WARNING: Remote Cache: 
com.google.devtools.build.lib.remote.http.DownloadTimeoutException: Download of '/reboot-dev-bazel-remote-cache-eventuals-us/ac/ba5d575626e12b8280d43576f37b7d8d2492a163eb012e84f93f47a9705f0eee' timed out. Received 0 bytes.
        at com.google.devtools.build.lib.remote.http.HttpDownloadHandler.exceptionCaught(HttpDownloadHandler.java:156)
        at io.netty.channel.AbstractChannelHandlerContext.invokeExceptionCaught(AbstractChannelHandlerContext.java:302)
        at io.netty.channel.AbstractChannelHandlerContext.invokeExceptionCaught(AbstractChannelHandlerContext.java:281)
        at io.netty.channel.AbstractChannelHandlerContext.fireExceptionCaught(AbstractChannelHandlerContext.java:273)
        at io.netty.channel.CombinedChannelDuplexHandler$DelegatingChannelHandlerContext.fireExceptionCaught(CombinedChannelDuplexHandler.java:424)
        at io.netty.channel.ChannelHandlerAdapter.exceptionCaught(ChannelHandlerAdapter.java:92)
        at io.netty.channel.CombinedChannelDuplexHandler$1.fireExceptionCaught(CombinedChannelDuplexHandler.java:145)
        at io.netty.channel.ChannelInboundHandlerAdapter.exceptionCaught(ChannelInboundHandlerAdapter.java:143)
        at io.netty.channel.CombinedChannelDuplexHandler.exceptionCaught(CombinedChannelDuplexHandler.java:231)
        at io.netty.channel.AbstractChannelHandlerContext.invokeExceptionCaught(AbstractChannelHandlerContext.java:302)
        at io.netty.channel.AbstractChannelHandlerContext.invokeExceptionCaught(AbstractChannelHandlerContext.java:281)
        at io.netty.channel.AbstractChannelHandlerContext.fireExceptionCaught(AbstractChannelHandlerContext.java:273)
        at io.netty.handler.ssl.SslHandler.exceptionCaught(SslHandler.java:1104)
        at io.netty.channel.AbstractChannelHandlerContext.invokeExceptionCaught(AbstractChannelHandlerContext.java:302)

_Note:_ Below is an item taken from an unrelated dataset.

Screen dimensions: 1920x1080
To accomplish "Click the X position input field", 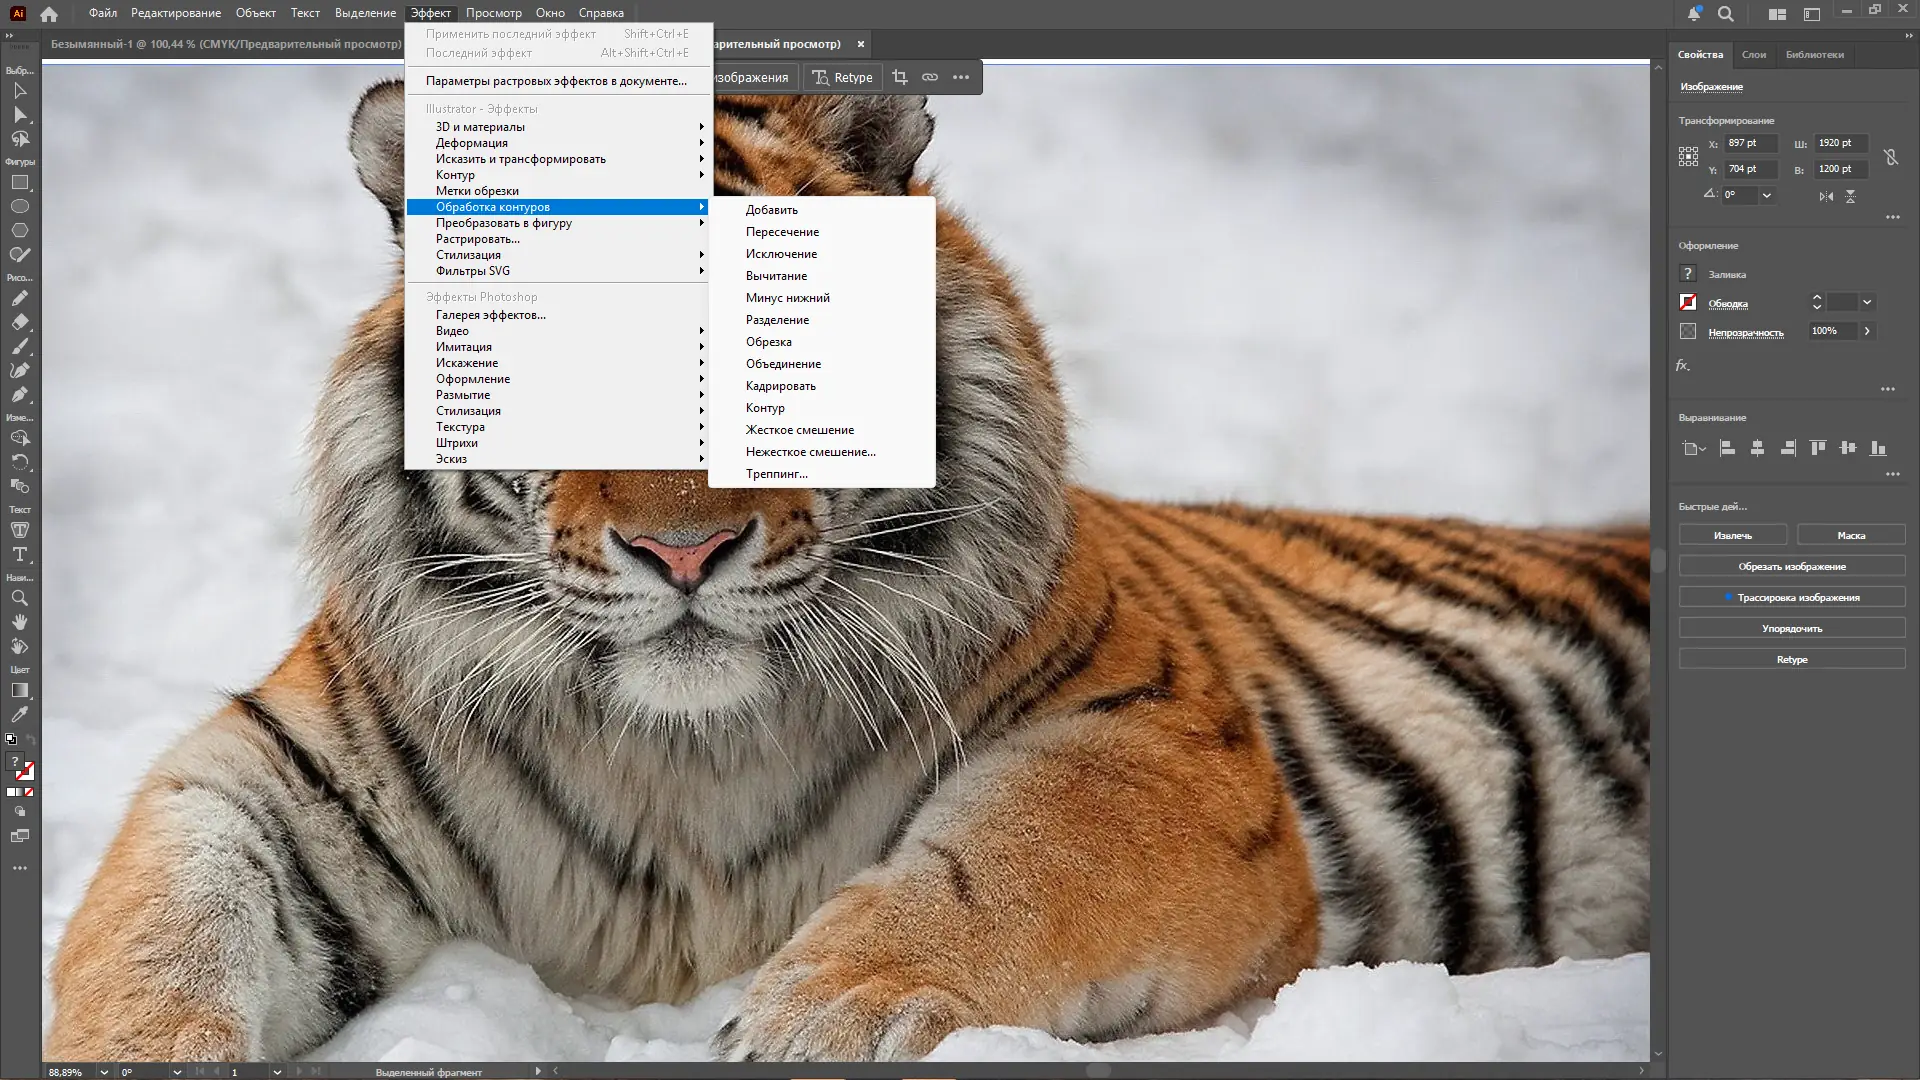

        at io.netty.channel.AbstractChannelHandlerContext.invokeExceptionCaught(AbstractChannelHandlerContext.java:281)
        at io.netty.channel.AbstractChannelHandlerContext.fireExceptionCaught(AbstractChannelHandlerContext.java:273)
        at com.google.devtools.build.lib.remote.http.IdleTimeoutHandler.channelIdle(IdleTimeoutHandler.java:43)
        at io.netty.handler.timeout.IdleStateHandler$AllIdleTimeoutTask.run(IdleStateHandler.java:579)
        at io.netty.handler.timeout.IdleStateHandler$AbstractIdleTask.run(IdleStateHandler.java:478)
        at io.netty.util.concurrent.PromiseTask.runTask(PromiseTask.java:98)
        at io.netty.util.concurrent.ScheduledFutureTask.run(ScheduledFutureTask.java:170)
        at io.netty.util.concurrent.AbstractEventExecutor.safeExecute(AbstractEventExecutor.java:164)
        at io.netty.util.concurrent.SingleThreadEventExecutor.runAllTasks(SingleThreadEventExecutor.java:469)
        at io.netty.channel.nio.NioEventLoop.run(NioEventLoop.java:500)
        at io.netty.util.concurrent.SingleThreadEventExecutor$4.run(SingleThreadEventExecutor.java:986)
        at io.netty.util.internal.ThreadExecutorMap$2.run(ThreadExecutorMap.java:74)
        at io.netty.util.concurrent.FastThreadLocalRunnable.run(FastThreadLocalRunnable.java:30)
        at java.base/java.lang.Thread.run(Unknown Source)

I'm not sure what ~SLA to expect here.